Sans débat contradictoire, sans demande préalable d’explications, cette décision fut prise pour les motifs les plus variés : souhait de partager les fonds publics entre les scènes picardes, mauvaise prestation pour l’accueil de l’orchestre de Picardie etc. le feuilleton est long et biscornu.
Cette décision usurpatoire met gravement en péril la MCA qui avait déjà, comme c’est l’usage, programmé sa saison 2009-2010 et pris des engagements contractuels fermes et définitifs.
Son collègue, président du conseil général, socialiste, gestionnaire en « bon père de famille » vient de se distinguer en interdisant dix jours avant l’ouverture une exposition de dessins réalisés par des dessinateurs de BD dont les talents sont reconnus par les professionnels.

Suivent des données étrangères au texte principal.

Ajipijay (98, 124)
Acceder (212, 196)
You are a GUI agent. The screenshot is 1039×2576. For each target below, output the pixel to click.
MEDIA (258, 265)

Les dessins seraient une atteinte à l’image de la femme et contraires aux valeurs que le conseil général de gauche portent !
Pour mieux assumer sa pudibonderie, il va même invoquer dans une argutie casuistique que ces dessins de femmes peuvent faire penser à des enfants - argument suprême, il y aurait de la pédophilie dans l’air ! Dans le même esprit, le FN a jugé utile de publier un communiqué approuvant cette démarche preux.
Alors cette culture, de gauche ou de droite ?
Certains pourraient y voir, la fin du schisme gauche-droite, le bon sens et la raison l’emportant sur le bipartisme, la gestion de la raison au profit du bien public ?
Ce serait naïf, reprenons à notre compte la citation (il faut toujours en mettre dans les copies au bac !) de François de la Rochefoucauld « s’il y a des hommes dont le ridicule n’ait jamais paru c’est qu’on ne l’a pas bien cherché. »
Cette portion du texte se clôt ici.